# start of PAGE TEXT
JSON Reader - Haufe-Lexware/haufe.no-frills-transformation GitHub Wiki

Flatten JSON Files into Fields

The JSON Reader plugin enables reading JSON files as data sources in No Frills Transformation. It automatically flattens nested JSON structures into tabular records with dot-notation field names.

URI Format

The JSON Reader recognizes the following URI formats:

json://<filepath> - Read a JSON file
file://<filepath>.json - Read a JSON file (must have .json extension)

JSON Structure Support

The JSON Reader supports three types of JSON root structures:

1. Array of Objects (Most Common)

[
  { "id": 1, "name": "John" },
  { "id": 2, "name": "Jane" }
]

Each array element becomes a separate record.

2. Object with Array Property

{
  "users": [
    { "id": 1, "name": "John" },
    { "id": 2, "name": "Jane" }
  ]
}

The first array property found is used as the record source. Each array element becomes a record with field names prefixed by the property name and index (e.g., users.1.id, users.1.name).

3. Single Object

{
  "id": 1,
  "name": "John"
}

The entire object is treated as a single record.

Field Name Flattening

The JSON Reader flattens nested JSON structures using dot notation:

Simple Properties

{
  "firstName": "John",
  "lastName": "Doe"
}

Fields: firstName, lastName

Arrays

{
  "tags": ["important", "urgent", "review"]
}

Fields: tags.1, tags.2, tags.3

Array elements are numbered starting from 1.

Complex Nested Structures

{
  "user": {
    "id": 123,
    "name": "John Doe",
    "addresses": [
      {
        "type": "home",
        "street": "123 Main St",
        "city": "Springfield"
      },
      {
        "type": "work",
        "street": "456 Office Blvd",
        "city": "Shelbyville"
# end of PAGE TEXT
**CHALLENGE:** Return the JSON Reader page above in full, reproducing every line verbatim.
# start of DATA SECTION
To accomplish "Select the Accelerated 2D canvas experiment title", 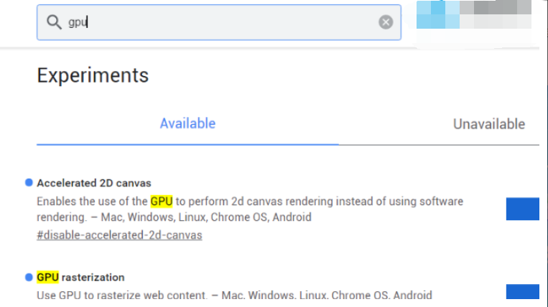I will point(94,183).
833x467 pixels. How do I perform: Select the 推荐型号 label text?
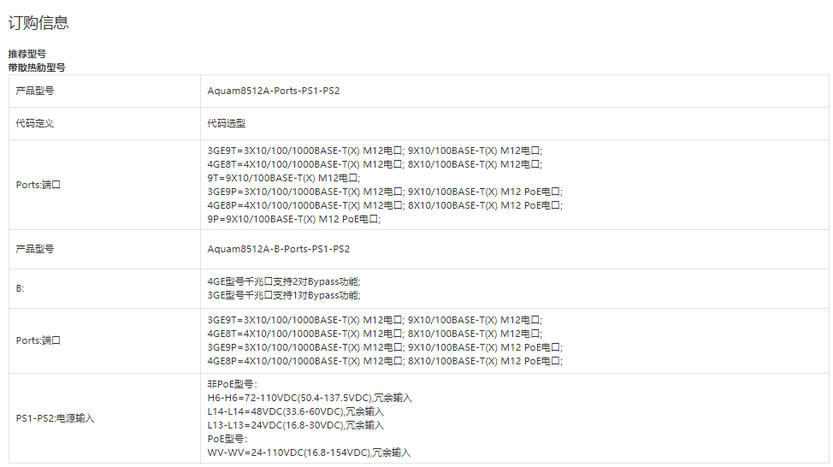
# end of DATA SECTION
**SOLUTION TO THE PROBLEM:**
JSON Reader - Haufe-Lexware/haufe.no-frills-transformation GitHub Wiki

Flatten JSON Files into Fields

The JSON Reader plugin enables reading JSON files as data sources in No Frills Transformation. It automatically flattens nested JSON structures into tabular records with dot-notation field names.

URI Format

The JSON Reader recognizes the following URI formats:

json://<filepath> - Read a JSON file
file://<filepath>.json - Read a JSON file (must have .json extension)

JSON Structure Support

The JSON Reader supports three types of JSON root structures:

1. Array of Objects (Most Common)

[
  { "id": 1, "name": "John" },
  { "id": 2, "name": "Jane" }
]

Each array element becomes a separate record.

2. Object with Array Property

{
  "users": [
    { "id": 1, "name": "John" },
    { "id": 2, "name": "Jane" }
  ]
}

The first array property found is used as the record source. Each array element becomes a record with field names prefixed by the property name and index (e.g., users.1.id, users.1.name).

3. Single Object

{
  "id": 1,
  "name": "John"
}

The entire object is treated as a single record.

Field Name Flattening

The JSON Reader flattens nested JSON structures using dot notation:

Simple Properties

{
  "firstName": "John",
  "lastName": "Doe"
}

Fields: firstName, lastName

Arrays

{
  "tags": ["important", "urgent", "review"]
}

Fields: tags.1, tags.2, tags.3

Array elements are numbered starting from 1.

Complex Nested Structures

{
  "user": {
    "id": 123,
    "name": "John Doe",
    "addresses": [
      {
        "type": "home",
        "street": "123 Main St",
        "city": "Springfield"
      },
      {
        "type": "work",
        "street": "456 Office Blvd",
        "city": "Shelbyville"